Yea, but thats the databook. Madara can't really control how much chakra Kurama expels, that would make no sense. And I am like 90% sure its just a fancy way to say that ISO Susanoo is a monstrous combo. The only one in the manga who we know can control a tailed beast perfectly is a jinchuriki.


----------



## Zembie (Mar 30, 2019)

MaruUchiha said:


> So you think Wood Buddha can tank Bijuu Sage Art: Massive Rasenagn Barrage?



Yup.



> Based on what?


Our little sausage just awakened his PS, makes sense that its not as strong as Madara's.
The only reason Hashirama wins is because he counters this combo perfectly, if you restrict SS they kick his ass.


----------



## UchihaX28 (Mar 30, 2019)

Zembie said:


> Yea, but thats the databook. Madara can't really control how much chakra Kurama expels, that would make no sense. And I am like 90% sure its just a fancy way to say that ISO Susanoo is a monstrous combo. The only one in the manga who we know can control a tailed beast perfectly is a jinchuriki.
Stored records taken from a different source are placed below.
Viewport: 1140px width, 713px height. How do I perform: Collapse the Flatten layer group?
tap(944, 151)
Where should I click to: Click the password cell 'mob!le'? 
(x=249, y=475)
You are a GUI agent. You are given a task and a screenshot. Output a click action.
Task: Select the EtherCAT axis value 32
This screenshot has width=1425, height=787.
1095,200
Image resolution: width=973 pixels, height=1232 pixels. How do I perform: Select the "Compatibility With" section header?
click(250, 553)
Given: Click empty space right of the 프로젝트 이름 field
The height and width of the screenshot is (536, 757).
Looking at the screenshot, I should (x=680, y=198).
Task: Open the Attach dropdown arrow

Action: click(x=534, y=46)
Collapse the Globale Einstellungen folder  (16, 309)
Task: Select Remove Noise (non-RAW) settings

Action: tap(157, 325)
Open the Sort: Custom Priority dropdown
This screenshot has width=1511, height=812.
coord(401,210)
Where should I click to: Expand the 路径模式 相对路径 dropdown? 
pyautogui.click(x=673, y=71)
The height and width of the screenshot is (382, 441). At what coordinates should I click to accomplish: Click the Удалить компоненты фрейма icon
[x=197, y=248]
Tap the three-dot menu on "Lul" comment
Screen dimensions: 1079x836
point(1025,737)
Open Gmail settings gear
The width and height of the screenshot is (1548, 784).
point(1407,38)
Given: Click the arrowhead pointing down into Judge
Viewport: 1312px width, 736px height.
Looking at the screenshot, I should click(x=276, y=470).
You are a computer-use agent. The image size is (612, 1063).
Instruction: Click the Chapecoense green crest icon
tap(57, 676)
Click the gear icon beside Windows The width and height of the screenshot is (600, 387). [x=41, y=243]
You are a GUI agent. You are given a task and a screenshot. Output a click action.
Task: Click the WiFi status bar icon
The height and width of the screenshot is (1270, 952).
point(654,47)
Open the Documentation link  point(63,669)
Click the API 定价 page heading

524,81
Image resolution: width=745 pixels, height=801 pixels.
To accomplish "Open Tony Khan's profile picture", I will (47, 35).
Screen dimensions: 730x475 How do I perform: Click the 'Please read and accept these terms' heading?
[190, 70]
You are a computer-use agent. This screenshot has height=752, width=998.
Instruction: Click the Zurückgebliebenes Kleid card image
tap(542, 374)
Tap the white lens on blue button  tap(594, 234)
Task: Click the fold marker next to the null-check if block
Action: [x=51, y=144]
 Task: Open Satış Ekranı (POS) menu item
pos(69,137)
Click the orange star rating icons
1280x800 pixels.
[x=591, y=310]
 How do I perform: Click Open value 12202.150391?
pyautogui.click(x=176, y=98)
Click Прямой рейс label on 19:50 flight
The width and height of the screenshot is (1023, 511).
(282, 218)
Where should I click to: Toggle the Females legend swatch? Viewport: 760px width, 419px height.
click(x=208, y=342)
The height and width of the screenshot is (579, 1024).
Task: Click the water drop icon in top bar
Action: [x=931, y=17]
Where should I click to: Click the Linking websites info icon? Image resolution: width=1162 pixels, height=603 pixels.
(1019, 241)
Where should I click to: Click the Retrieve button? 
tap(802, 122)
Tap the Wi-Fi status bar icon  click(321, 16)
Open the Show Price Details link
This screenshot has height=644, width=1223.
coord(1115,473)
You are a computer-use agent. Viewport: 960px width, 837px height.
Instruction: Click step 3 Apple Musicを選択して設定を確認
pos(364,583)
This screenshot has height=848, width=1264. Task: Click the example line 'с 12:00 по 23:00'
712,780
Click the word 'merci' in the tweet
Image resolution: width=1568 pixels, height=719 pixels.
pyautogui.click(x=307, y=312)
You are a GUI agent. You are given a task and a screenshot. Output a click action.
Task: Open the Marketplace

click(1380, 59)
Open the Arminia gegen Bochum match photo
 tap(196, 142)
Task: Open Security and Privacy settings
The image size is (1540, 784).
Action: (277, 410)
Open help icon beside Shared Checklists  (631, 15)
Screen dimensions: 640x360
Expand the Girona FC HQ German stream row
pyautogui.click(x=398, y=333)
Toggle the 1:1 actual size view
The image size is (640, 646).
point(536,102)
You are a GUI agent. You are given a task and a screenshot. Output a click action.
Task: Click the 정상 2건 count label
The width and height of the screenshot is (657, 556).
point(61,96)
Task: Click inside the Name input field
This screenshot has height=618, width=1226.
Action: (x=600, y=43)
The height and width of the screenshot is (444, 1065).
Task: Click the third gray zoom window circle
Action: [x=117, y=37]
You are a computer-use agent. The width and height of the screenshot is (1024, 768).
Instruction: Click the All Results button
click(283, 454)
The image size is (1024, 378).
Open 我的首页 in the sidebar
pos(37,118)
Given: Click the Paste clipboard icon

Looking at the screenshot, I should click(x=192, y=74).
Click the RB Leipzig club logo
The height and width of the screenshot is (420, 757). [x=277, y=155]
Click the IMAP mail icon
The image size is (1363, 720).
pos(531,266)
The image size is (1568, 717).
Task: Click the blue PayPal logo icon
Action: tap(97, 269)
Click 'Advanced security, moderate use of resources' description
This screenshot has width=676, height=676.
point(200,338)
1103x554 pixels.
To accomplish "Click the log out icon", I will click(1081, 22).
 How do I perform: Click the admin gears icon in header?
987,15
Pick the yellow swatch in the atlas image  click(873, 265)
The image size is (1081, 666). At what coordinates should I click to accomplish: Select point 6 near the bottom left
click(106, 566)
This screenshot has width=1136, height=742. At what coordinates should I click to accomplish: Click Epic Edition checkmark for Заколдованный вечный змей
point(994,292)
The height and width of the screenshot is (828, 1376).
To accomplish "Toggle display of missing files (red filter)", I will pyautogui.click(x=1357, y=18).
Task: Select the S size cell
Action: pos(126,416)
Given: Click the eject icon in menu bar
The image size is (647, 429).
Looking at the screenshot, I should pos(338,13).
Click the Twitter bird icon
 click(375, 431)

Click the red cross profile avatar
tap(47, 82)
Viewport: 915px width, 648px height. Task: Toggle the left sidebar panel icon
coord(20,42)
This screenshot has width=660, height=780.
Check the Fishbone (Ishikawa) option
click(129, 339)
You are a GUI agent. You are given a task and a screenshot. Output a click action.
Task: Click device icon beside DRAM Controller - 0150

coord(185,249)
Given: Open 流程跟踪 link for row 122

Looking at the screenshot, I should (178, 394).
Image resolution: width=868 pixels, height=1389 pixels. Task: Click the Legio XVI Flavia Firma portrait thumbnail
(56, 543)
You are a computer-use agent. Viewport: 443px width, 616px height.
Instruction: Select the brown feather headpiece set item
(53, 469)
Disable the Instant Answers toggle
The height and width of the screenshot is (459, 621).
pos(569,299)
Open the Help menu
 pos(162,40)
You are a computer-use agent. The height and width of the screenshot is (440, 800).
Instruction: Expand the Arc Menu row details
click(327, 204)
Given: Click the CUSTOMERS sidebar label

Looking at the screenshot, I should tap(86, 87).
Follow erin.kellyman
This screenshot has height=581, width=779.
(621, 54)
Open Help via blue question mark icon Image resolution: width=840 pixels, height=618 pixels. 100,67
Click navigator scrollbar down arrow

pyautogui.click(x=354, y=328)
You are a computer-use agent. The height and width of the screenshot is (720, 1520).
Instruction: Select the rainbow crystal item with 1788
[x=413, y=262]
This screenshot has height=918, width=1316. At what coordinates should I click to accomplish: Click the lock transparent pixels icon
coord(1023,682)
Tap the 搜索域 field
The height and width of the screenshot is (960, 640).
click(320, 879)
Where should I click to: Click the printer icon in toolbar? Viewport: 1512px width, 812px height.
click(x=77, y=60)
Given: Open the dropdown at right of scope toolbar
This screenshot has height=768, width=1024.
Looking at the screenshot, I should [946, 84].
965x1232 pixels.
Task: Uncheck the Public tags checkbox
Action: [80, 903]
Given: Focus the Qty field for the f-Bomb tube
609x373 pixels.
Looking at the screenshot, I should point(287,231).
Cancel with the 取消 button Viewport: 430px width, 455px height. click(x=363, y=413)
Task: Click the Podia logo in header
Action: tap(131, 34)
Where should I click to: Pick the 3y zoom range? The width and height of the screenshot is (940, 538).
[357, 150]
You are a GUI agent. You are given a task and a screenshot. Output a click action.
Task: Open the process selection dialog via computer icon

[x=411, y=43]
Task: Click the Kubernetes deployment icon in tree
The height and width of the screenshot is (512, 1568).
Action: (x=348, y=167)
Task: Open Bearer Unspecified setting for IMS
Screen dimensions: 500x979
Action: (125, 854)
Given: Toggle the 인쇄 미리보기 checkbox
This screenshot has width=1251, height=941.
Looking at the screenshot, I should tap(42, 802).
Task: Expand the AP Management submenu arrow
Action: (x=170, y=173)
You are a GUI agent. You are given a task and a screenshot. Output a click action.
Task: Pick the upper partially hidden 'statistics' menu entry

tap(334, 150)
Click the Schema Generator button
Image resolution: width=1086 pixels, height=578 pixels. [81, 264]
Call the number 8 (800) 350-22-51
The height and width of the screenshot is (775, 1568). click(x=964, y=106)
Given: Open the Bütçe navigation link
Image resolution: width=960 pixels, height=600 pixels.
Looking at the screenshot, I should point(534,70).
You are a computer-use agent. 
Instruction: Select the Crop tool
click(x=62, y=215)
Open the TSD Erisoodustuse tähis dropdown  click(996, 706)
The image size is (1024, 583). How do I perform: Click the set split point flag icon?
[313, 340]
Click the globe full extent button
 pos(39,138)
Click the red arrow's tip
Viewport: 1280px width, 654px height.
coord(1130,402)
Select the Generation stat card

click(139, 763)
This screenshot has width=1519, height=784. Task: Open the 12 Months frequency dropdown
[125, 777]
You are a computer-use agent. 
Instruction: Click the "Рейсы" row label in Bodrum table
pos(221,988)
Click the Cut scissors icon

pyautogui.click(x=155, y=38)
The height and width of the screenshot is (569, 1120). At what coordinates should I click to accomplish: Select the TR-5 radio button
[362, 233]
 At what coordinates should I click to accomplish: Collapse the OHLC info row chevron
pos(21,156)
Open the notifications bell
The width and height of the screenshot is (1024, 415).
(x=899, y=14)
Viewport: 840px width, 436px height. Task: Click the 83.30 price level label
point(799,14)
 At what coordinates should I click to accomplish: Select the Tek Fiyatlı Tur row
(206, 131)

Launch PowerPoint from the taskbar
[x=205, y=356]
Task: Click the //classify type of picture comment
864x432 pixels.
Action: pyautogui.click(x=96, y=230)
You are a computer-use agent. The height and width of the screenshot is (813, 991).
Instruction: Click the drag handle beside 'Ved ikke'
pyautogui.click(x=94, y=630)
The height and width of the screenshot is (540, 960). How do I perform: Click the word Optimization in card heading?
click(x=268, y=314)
 The Databook is authorial intent, so you can't just discredit it simply because it goes against your opinion. Perfectly utilizes means he can control everything about Kurama including the amount of chakra used. Madara literally used a dozen of Bijuudama nigh instantaneously against Hashirama's SS.


----------



## MaruUchiha (Mar 30, 2019)

Zembie said:


> Yup.



Cool, no longer interested in discussing this with you


----------



## Zembie (Mar 30, 2019)

UchihaX28 said:


> The Databook is authorial intent, so you can't just discredit it simply because it goes against your opinion. Perfectly utilizes means he can control everything about Kurama including the amount of chakra used. Madara literally used a dozen of Bijuudama nigh instantaneously against Hashirama's SS.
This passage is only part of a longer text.